Midi Olympique

Bordeaux-Bègles écrit son histoire

L’UNION BORDEAUX-BÈGLES S’EST IMPOSÉE AU TERME D’UN MATCH TRÈS FERMÉ, MAIS MAGNIFIÉ PAR UN ÉPILOGUE À TROIS COUPS DE THÉÂTRE. COMME POUR SOULIGNER CETTE QUALIFICAT­ION HISTORIQUE EN DEMI-FINALE DE CHAMPIONS CUP.

- Par Jérôme PRÉVÔT jerome.prevot@midi-olympique.fr

Les vieux renards du rugby ne se sont pas trompés, et Christophe Urios encore moins que les autres. Ce quart de finale s’est déroulé comme un long bras de fer, âpre et heurté, rythmé par la cadence des coups de sifflet d’un arbitre qui veillait au grain. Le coach bordelais l’avait annoncé en semaine et les événements lui ont donné raison. « C’est un match qui s’est déroulé comme je l’avais imaginé. L’adversaire comptait beaucoup d’absents, mais ça les a resserrés. Le match ne s’est pas lancé en fait… Je suis désolé pour le spectacle, mais il faut savoir gagner les matchs laids. En phase finale, on n’est pas là pour montrer qu’on sait bien jouer au rugby, mais pour montrer qu’on sait gagner. » Ce n’était pas la peine d’être désolé, finalement: il existe aussi un plaisir des matchs verrouillé­s. Celui-ci en était un spécimen de la plus belle espèce.

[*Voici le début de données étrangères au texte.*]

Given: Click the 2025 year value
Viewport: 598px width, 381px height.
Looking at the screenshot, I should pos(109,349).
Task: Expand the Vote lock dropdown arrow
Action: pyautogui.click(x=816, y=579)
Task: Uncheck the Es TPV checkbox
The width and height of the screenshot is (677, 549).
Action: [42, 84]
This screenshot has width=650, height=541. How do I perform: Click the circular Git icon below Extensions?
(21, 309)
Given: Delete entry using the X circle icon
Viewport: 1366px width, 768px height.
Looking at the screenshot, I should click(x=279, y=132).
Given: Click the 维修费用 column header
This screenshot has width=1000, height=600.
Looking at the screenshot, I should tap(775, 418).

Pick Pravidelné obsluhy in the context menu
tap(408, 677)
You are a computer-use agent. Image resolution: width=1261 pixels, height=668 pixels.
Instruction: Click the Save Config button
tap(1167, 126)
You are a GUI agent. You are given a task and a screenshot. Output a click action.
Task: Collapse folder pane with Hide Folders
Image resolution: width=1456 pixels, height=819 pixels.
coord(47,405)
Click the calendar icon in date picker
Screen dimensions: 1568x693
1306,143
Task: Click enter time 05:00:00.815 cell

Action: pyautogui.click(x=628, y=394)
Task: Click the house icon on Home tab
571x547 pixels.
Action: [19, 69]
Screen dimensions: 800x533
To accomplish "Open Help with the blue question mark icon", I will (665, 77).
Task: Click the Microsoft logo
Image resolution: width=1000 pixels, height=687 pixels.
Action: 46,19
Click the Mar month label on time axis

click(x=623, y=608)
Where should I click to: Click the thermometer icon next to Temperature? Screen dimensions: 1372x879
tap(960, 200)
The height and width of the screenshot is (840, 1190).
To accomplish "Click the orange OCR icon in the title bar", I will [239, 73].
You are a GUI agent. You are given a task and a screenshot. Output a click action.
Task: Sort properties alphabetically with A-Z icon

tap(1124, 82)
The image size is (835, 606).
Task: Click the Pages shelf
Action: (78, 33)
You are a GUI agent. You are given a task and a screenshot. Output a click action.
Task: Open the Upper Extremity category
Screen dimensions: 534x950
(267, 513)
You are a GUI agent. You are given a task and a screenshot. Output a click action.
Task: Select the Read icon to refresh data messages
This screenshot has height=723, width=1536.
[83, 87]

À ceux qui se plaignent toujours de ne pas voir assez de « jeu » avec un grand J, on offrira en guise de compensati­on ces deux dernières minutes d’une rare intensité dramatique: un essai refusé à Moefana pour une interventi­on illicite de Ben Lam sur un ruck; le Racing qui revient dans le camp adverse, qui perd le ballon en touche, Jalibert qui hésite pour la première fois du match qui concède la pénalité du 21-21.

LE GRATTAGE CRUCIAL DE TAMEIFUNA

« J’ai bien cru qu’on partait en prolongati­on », confia Romain Buros. En tribune de presse, tout le monde feuilletai­t ses notes sur les modalités des prolongati­ons et des tirs au but, épilogue logique d’un tel mano a mano. Et puis, l’ultime enchaîneme­nt: le grattage de Ben Tameifuna planté sur ses appuis, la pénalité de 55 mètres assumée par Matthieu Jalibert. Ce coup de pied assassin valait bien des péripéties à lui seul.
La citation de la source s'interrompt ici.